Segment Open

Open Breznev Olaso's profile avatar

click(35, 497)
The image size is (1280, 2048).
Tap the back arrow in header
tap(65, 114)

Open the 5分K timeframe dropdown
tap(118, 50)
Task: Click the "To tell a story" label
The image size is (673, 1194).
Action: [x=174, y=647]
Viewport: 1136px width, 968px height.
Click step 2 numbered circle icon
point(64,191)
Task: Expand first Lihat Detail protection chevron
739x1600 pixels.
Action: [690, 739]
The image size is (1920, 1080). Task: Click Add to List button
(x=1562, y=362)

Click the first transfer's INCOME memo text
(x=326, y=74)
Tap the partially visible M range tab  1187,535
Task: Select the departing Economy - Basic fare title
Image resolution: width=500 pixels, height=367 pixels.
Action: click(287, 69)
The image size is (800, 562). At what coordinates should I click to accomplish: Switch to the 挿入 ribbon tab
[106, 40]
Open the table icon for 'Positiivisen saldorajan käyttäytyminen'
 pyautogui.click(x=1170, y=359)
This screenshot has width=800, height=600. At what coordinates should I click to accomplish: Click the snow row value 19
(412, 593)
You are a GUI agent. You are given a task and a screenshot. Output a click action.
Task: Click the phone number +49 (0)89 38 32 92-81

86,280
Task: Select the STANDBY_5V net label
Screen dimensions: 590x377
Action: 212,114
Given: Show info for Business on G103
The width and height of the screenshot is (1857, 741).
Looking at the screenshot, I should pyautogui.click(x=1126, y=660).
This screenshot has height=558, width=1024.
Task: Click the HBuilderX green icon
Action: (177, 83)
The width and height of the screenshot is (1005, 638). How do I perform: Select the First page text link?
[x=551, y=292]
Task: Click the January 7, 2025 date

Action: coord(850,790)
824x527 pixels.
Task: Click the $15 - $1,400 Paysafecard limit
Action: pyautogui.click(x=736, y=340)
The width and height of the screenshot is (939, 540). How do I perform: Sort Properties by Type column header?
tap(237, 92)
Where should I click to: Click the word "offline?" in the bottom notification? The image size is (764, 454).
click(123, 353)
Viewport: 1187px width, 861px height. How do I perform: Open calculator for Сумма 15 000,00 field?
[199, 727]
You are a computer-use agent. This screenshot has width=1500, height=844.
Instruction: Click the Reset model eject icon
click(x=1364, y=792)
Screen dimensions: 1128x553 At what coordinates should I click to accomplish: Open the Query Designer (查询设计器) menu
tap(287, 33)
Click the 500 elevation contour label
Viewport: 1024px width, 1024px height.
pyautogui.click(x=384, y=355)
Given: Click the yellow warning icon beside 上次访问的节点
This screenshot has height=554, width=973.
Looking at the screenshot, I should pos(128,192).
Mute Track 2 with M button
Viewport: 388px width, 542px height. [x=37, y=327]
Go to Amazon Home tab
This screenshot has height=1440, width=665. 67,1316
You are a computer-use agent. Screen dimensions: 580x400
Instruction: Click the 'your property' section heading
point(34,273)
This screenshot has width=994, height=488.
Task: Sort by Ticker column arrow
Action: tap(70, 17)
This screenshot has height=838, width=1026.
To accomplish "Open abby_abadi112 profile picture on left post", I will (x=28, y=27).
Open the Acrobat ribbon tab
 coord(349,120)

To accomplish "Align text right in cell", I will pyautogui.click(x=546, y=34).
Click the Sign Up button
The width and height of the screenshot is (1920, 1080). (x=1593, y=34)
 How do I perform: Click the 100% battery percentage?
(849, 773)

Segment Closed

(Task details): After reading the listing, write out every line of it exactly.

(Solution for this problem):
Open Breznev Olaso's profile avatar

click(35, 497)
The image size is (1280, 2048).
Tap the back arrow in header
tap(65, 114)

Open the 5分K timeframe dropdown
tap(118, 50)
Task: Click the "To tell a story" label
The image size is (673, 1194).
Action: [x=174, y=647]
Viewport: 1136px width, 968px height.
Click step 2 numbered circle icon
point(64,191)
Task: Expand first Lihat Detail protection chevron
739x1600 pixels.
Action: [690, 739]
The image size is (1920, 1080). Task: Click Add to List button
(x=1562, y=362)

Click the first transfer's INCOME memo text
(x=326, y=74)
Tap the partially visible M range tab  1187,535
Task: Select the departing Economy - Basic fare title
Image resolution: width=500 pixels, height=367 pixels.
Action: click(287, 69)
The image size is (800, 562). At what coordinates should I click to accomplish: Switch to the 挿入 ribbon tab
[106, 40]
Open the table icon for 'Positiivisen saldorajan käyttäytyminen'
 pyautogui.click(x=1170, y=359)
This screenshot has width=800, height=600. At what coordinates should I click to accomplish: Click the snow row value 19
(412, 593)
You are a GUI agent. You are given a task and a screenshot. Output a click action.
Task: Click the phone number +49 (0)89 38 32 92-81

86,280
Task: Select the STANDBY_5V net label
Screen dimensions: 590x377
Action: 212,114
Given: Show info for Business on G103
The width and height of the screenshot is (1857, 741).
Looking at the screenshot, I should pyautogui.click(x=1126, y=660).
This screenshot has height=558, width=1024.
Task: Click the HBuilderX green icon
Action: (177, 83)
The width and height of the screenshot is (1005, 638). How do I perform: Select the First page text link?
[x=551, y=292]
Task: Click the January 7, 2025 date

Action: coord(850,790)
824x527 pixels.
Task: Click the $15 - $1,400 Paysafecard limit
Action: pyautogui.click(x=736, y=340)
The width and height of the screenshot is (939, 540). How do I perform: Sort Properties by Type column header?
tap(237, 92)
Where should I click to: Click the word "offline?" in the bottom notification? The image size is (764, 454).
click(123, 353)
Viewport: 1187px width, 861px height. How do I perform: Open calculator for Сумма 15 000,00 field?
[199, 727]
You are a computer-use agent. This screenshot has width=1500, height=844.
Instruction: Click the Reset model eject icon
click(x=1364, y=792)
Screen dimensions: 1128x553 At what coordinates should I click to accomplish: Open the Query Designer (查询设计器) menu
tap(287, 33)
Click the 500 elevation contour label
Viewport: 1024px width, 1024px height.
pyautogui.click(x=384, y=355)
Given: Click the yellow warning icon beside 上次访问的节点
This screenshot has height=554, width=973.
Looking at the screenshot, I should pos(128,192).
Mute Track 2 with M button
Viewport: 388px width, 542px height. [x=37, y=327]
Go to Amazon Home tab
This screenshot has height=1440, width=665. 67,1316
You are a computer-use agent. Screen dimensions: 580x400
Instruction: Click the 'your property' section heading
point(34,273)
This screenshot has width=994, height=488.
Task: Sort by Ticker column arrow
Action: tap(70, 17)
This screenshot has height=838, width=1026.
To accomplish "Open abby_abadi112 profile picture on left post", I will (x=28, y=27).
Open the Acrobat ribbon tab
 coord(349,120)

To accomplish "Align text right in cell", I will pyautogui.click(x=546, y=34).
Click the Sign Up button
The width and height of the screenshot is (1920, 1080). (x=1593, y=34)
 How do I perform: Click the 100% battery percentage?
(849, 773)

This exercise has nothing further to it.